Taking the GMAT Prep Journey: On your own or with peers?

By: Apex GMAT
Contributor: Arin Agich
Date: 22nd April 2021

 If you aim to apply for your dream MBA program or you want to reach the next level in your career, attending business school is a step that you should be considering. If so, you will need to take the GMAT exam. Before starting to prepare for your GMAT journey you have to decide which learning style suits you best. This depends on the amount of available time you have, your score goal, and your budget. In this article we are going to look at the two most common methods to prepare for the GMAT: One on one GMAT prep and Group prep.

What are the differences between one-on-one and group-based GMAT preparation?

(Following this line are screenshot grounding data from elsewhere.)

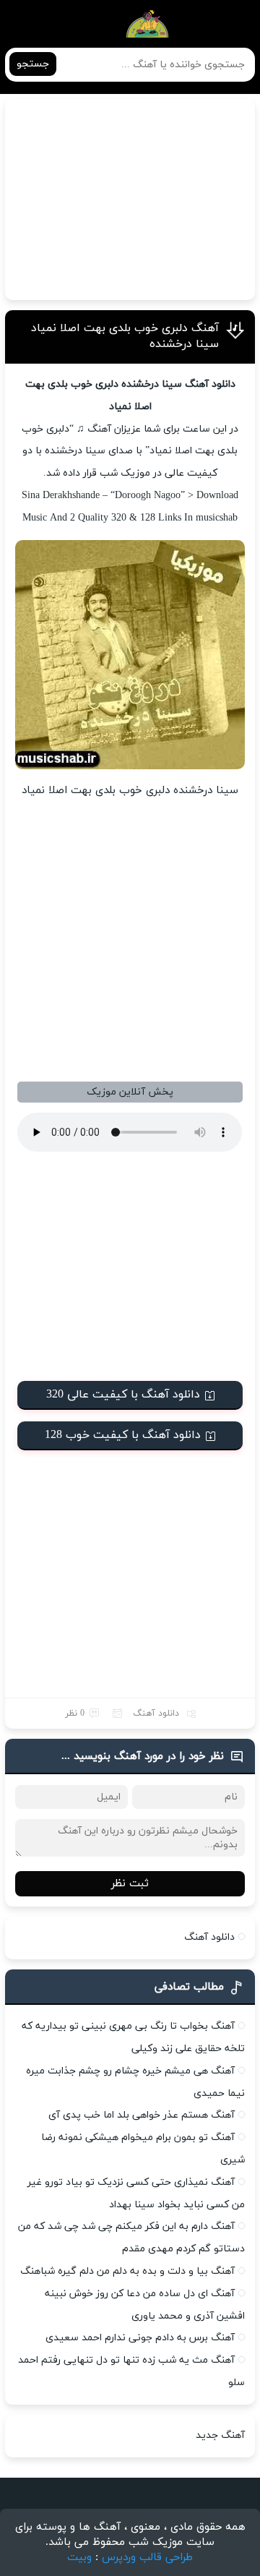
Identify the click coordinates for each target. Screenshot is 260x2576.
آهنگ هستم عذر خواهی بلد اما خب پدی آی (141, 2115)
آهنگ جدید (220, 2435)
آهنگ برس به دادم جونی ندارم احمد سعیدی (140, 2338)
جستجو (33, 64)
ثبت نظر (130, 1883)
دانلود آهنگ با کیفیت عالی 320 (123, 1395)
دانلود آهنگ (156, 1713)
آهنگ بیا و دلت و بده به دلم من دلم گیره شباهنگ (127, 2271)
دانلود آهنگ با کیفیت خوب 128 (123, 1435)
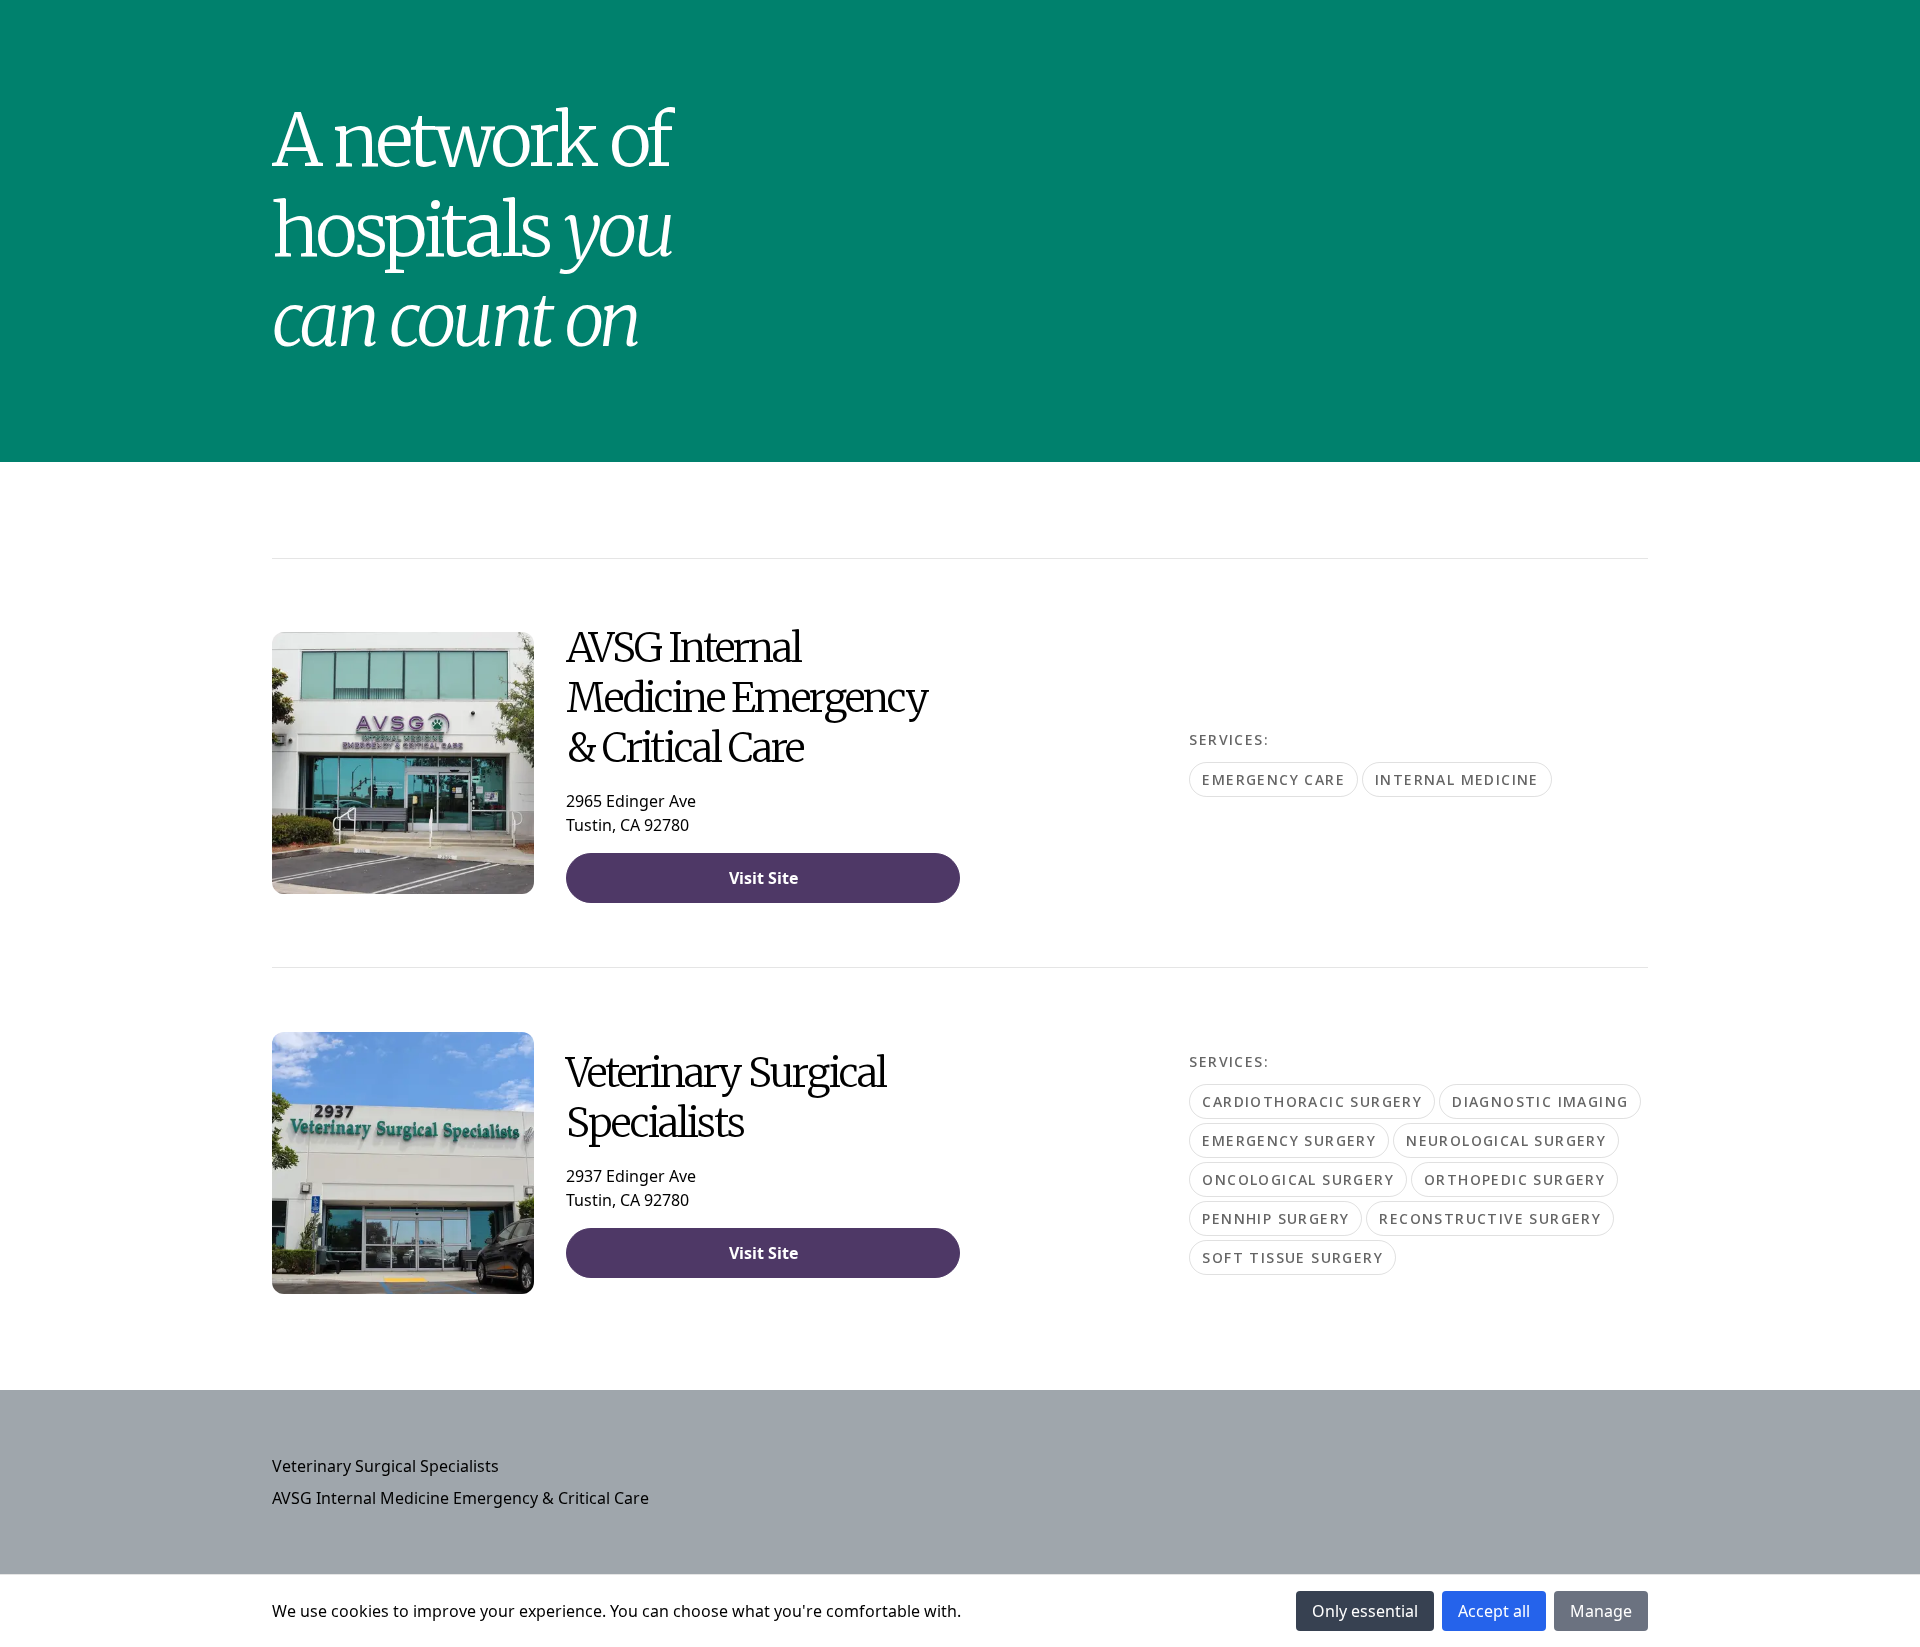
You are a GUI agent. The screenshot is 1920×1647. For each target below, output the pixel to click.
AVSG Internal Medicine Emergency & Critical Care (460, 1498)
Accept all (1494, 1611)
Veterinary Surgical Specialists (385, 1466)
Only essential (1365, 1611)
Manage (1601, 1611)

Before deciding which one of these methods will work best for you it is important to review the main differences between them.

 Do you study best alone or with peers?

One of the biggest differences between these two learning styles is the presence or absence of others. Being surrounded with others going through the same journey might be encouraging, knowing that the others are sharing similar challenges on their GMAT journey will help you see that you are not alone.  Whereas, being on your own can lead to higher success rates since you can move forward with your own pace without waiting for your peers.

Time Management

A bulk of your GMAT preparation will include a vast majority of practice problems so you will need to manage your time successfully and make sure that you are using this time productively to avoid preparing for the test for extended periods of time. Apex tutors suggest spending between 3-4 months studying for the exam. Managing your preparation schedule and discipline is all up to you if you decide to prepare for the exam on your own. On the other hand, being under a one-on-one prep program will give you plenty of flexibility, but make sure that you keep up to your self-built schedule!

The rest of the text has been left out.